[Bioperl-l] trunc and Features?

Ewan Birney birney@ebi.ac.uk
Tue, 28 Aug 2001 07:26:43 +0100 (BST)

Charles - welcome to one of the more frustrating parts of bioperl.

Bioperl doesn't do this not because this is a bad thing (it would be
great) but because it is a real implementation challenge.

In Bioperl'ese, we only know the interface (read-only) definition of
SeqFeatureI coming off Bio::SeqI's. Therefore seq->trunc can't really mess
around with the SeqFeatureI's in theory

If we relaxed this and let Bio::Seq (implmentation specific) override
trunc to sort out features - (a) do we assumme that every feature
inheriets from SeqFeature::Generic or a similar implementation class and
(b) do we do a deep clone of SeqFeature::Generic, setting the
start/end/strand to things (but this could trigger some *massive* deep
cloning procedures - we'd want to make the user aware of this. So maybe
Bio::Seq should have a trunc_with_features() method really to make this

Another option, which I marginally favour is to have
Bio::SeqFeature::Proxy objects which has-a parent feature but has its own
start/end/strand objects. All other methods are AUTOLOAD'd to delegate to
the parent feature, meaning we don't have to duplicate all the tag/value
and methods. Sneakily we could mess with the @ISA to make the Proxy look
like its parent for ->isa() calls (or override isa?), which makes this
very "frame" like in 1970's AI terms (just - that's pushing it a little)
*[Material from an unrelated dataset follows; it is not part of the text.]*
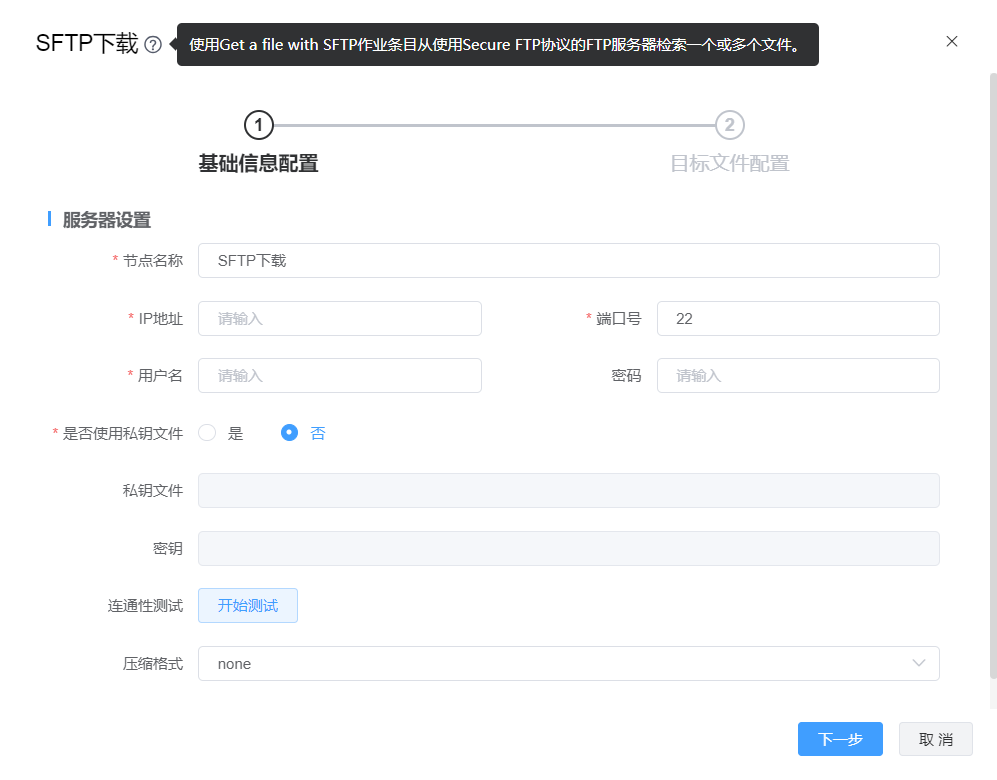Screen dimensions: 997x780
Task: Close the SFTP下载 dialog with the X icon
Action: (952, 42)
The problem here is that calling sub_SeqFeatures on the Proxy means we
have to attach new proxies to the sub seqfeatures. Maybe we do this when
we make the Proxy (making a deep parse of the seqfeature tree). *Or* we
have a coordinate transformation object that allows late binding of
proxies to seqfeature objects.

Ensembl has this problem in truck-loads. Currently Ensembl uses a third
method of making sure that each call to Bio::Seq->top_SeqFeatures is
guarenteed to always make new in-memory objects. The top (trunc'd or
generally coordinate mangled object, VirtualContig) can then overwrite the
start/end/strand of these objects at will. I consider this a pretty big
hack (I wrote this) and it will simply not work with Bioperl ;)

The new API discussed at Ensembl is playing around in this area and I
think we will move beyond the Proxy idea to perhaps the idea that each
SeqFeature can have multiple locations in different contexts, and there is
a context managements system that can get a new location in a new context
from an old location. All v.interesting. Arne Stabenau and Craig Melsopp
are doing the hard thinking here.

Re: your immeadaite problem -

I would love to see an attempt at solving this with either (a) adding a
deep clone method on seqfeature::generic and working from there or
(b) trying out the Proxy idea.

Apologies that we haven't solved this already.